MUNDO Research Team · Vetted by Costa del Sol property professionals
Published April 2025 · Updated February 2026 · 6 min read
Everyone says Spain is cheaper than the UK. Almost nobody gives you actual numbers. So here they are — a line-by-line comparison for a couple living on the Costa del Sol versus a comparable UK coastal town, using February 2026 data from Numbeo, Idealista, ONS, and Ofgem.
The short answer: the Costa del Sol is about 15-20% cheaper overall. But the gap is narrower than most people expect, and a few hidden costs can close it further.
The Monthly Budget: Costa del Sol
| Category | Monthly (EUR) | Notes |
|---|---|---|
| Rent (2-bed apartment) | €1,400 | Estepona/Fuengirola mid-range. Marbella: €2,000-3,000. Málaga city: €1,000-1,200 |
| Groceries | €480 | Mercadona weekly shop for two. Bread €1.66, milk €1.09, eggs €2.62, chicken €7.33/kg |
| Utilities | €200 | Electricity, water, internet. Summer AC can push electricity alone to €150-250 |
| Healthcare (private insurance) | €200 | Mandatory for visa. Sanitas from €89/person. Rises sharply with age |
| Transport (one car) | €250 | Fuel, insurance (€428/year avg), ITV, road tax. Petrol: €1.44/litre |
| Dining out | €400 | 2-3x per week. Menu del día: €10-14. Dinner for two: €40-50. Coffee: €1.20-1.50 |
| IBI + Basura (property taxes) | €75 | IBI: €400-800/year for 2-bed. New basura tax: €165-200/year |
| Community fees | €175 | Standard urbanisation with pool and gardens. Luxury complexes: €350-1,000+ |
| Total | €3,180 | ~£2,765 at current rates |
The Monthly Budget: UK (Brighton)
| Category | Monthly (GBP) | Notes |
|---|---|---|
| Rent (2-bed flat) | £1,400 | Brighton average. Bournemouth: ~£1,257 |
| Groceries | £500 | Mix of Tesco and Sainsbury's. ONS data: £64-74/week |
| Utilities (energy + water + broadband) | £240 | Ofgem cap Q1 2026: £1,758/year. Water: £603/year |
| Healthcare | £0 | NHS free at point of use |
| Transport (one car) | £300 | Fuel, insurance (£551-726/year avg), MOT, road tax (£190/year) |
| Dining out | £500 | 2-3x per week. Coffee: £3.00-3.50. Dinner for two: £60-80. Pint: £5.50-7.00 |
| Council tax | £185 | Band D Brighton: ~£2,150-2,300/year |
| Service charge | £150 | Typical leasehold flat |
| Total | £3,275 |
Where You Save
| Category | Spain (GBP equiv.) | UK (GBP) | Saving |
|---|---|---|---|
| Dining out | £348 | £500 | -30% |
| Property taxes | £65 | £185 | -65% |
| Transport | £217 | £300 | -28% |
| Utilities | £174 | £240 | -28% |
| Groceries | £417 | £500 | -17% |
The biggest savings are in dining out and property taxes. A coffee is €1.20 instead of £3.30. A three-course menú del día with a drink is €12 — try getting that in Brighton for under £18. Council tax versus IBI isn't even close.

=-=-=

● What to produce
According to the cost-of-living comparison, how much cheaper overall is the Costa del Sol than a comparable UK coastal town? The lines that follow have no connection to the cost-of-living comparison above.

=-=-=

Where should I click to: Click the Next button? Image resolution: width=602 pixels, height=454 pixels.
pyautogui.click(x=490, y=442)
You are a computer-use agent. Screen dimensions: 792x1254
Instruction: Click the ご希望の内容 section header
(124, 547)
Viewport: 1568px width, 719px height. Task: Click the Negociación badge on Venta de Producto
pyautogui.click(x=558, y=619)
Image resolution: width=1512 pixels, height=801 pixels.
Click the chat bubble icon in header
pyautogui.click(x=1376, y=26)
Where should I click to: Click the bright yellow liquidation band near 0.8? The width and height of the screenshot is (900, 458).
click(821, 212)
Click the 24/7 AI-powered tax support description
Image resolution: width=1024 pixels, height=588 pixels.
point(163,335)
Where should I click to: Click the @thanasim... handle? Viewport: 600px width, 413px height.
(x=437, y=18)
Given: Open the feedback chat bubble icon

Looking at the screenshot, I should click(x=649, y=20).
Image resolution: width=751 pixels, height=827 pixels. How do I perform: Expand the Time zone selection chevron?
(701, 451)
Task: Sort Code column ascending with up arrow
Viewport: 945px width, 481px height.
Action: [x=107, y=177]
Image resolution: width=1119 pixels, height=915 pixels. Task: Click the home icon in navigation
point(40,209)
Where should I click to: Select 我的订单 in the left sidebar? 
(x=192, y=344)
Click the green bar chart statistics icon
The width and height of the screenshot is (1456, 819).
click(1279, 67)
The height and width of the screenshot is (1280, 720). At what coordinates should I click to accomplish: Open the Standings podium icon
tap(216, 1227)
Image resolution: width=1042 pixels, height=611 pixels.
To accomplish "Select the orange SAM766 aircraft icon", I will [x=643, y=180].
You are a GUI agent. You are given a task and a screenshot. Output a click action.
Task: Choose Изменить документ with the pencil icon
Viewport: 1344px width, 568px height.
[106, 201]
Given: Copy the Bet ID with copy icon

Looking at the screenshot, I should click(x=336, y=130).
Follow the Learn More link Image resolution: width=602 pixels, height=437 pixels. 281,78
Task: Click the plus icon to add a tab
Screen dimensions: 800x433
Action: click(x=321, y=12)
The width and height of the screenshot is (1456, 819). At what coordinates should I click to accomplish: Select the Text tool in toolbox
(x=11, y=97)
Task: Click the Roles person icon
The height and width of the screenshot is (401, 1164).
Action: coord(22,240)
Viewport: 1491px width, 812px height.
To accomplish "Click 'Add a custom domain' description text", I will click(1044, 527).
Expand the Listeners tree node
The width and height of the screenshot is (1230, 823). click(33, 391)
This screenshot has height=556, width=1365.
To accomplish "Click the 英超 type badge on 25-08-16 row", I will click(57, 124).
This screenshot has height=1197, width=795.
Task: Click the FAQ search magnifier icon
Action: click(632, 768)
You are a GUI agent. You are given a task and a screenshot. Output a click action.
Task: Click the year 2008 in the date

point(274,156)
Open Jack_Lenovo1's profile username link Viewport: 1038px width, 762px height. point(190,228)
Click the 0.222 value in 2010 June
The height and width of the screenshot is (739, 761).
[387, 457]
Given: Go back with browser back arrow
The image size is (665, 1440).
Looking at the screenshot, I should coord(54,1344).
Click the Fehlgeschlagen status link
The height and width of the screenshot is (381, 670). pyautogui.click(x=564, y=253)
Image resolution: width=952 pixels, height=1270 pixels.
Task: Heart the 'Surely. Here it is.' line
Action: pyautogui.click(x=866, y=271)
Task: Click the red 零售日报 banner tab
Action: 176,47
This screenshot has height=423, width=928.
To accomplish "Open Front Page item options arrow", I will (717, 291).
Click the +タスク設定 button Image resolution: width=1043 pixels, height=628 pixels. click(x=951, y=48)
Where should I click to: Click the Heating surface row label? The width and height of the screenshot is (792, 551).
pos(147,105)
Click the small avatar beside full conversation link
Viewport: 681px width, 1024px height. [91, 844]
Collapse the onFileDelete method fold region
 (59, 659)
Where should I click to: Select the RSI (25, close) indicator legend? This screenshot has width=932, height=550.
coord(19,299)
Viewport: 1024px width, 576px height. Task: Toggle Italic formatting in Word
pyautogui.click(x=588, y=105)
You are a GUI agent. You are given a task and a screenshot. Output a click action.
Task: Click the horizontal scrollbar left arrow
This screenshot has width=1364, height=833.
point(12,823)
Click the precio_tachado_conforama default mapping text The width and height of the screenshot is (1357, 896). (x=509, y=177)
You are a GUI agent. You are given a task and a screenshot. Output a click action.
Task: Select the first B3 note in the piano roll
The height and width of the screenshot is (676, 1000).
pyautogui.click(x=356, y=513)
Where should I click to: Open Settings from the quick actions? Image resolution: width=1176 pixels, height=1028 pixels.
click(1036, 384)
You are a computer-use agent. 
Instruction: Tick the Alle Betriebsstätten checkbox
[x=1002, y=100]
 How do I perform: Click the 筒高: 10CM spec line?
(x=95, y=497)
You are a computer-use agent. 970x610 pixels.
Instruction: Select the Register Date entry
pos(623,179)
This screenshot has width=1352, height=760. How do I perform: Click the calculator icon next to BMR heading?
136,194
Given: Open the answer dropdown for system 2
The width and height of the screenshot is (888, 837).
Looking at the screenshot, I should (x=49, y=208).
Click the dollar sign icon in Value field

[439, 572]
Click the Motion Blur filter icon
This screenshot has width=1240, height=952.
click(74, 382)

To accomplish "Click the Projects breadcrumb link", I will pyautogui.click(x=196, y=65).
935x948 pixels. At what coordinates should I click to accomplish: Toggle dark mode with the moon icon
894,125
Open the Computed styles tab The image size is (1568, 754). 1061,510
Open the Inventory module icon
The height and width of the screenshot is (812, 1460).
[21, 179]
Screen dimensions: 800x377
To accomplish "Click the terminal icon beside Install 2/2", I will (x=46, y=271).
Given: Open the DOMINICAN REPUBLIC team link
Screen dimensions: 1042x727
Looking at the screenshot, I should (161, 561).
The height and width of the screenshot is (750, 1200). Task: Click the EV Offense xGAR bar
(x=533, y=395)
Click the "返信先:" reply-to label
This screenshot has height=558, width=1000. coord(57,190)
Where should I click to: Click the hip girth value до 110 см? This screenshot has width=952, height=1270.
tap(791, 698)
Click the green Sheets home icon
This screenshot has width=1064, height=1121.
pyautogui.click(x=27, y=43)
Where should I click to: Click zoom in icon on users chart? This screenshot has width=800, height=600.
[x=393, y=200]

=-=-=

● The solution
About 15-20% cheaper overall.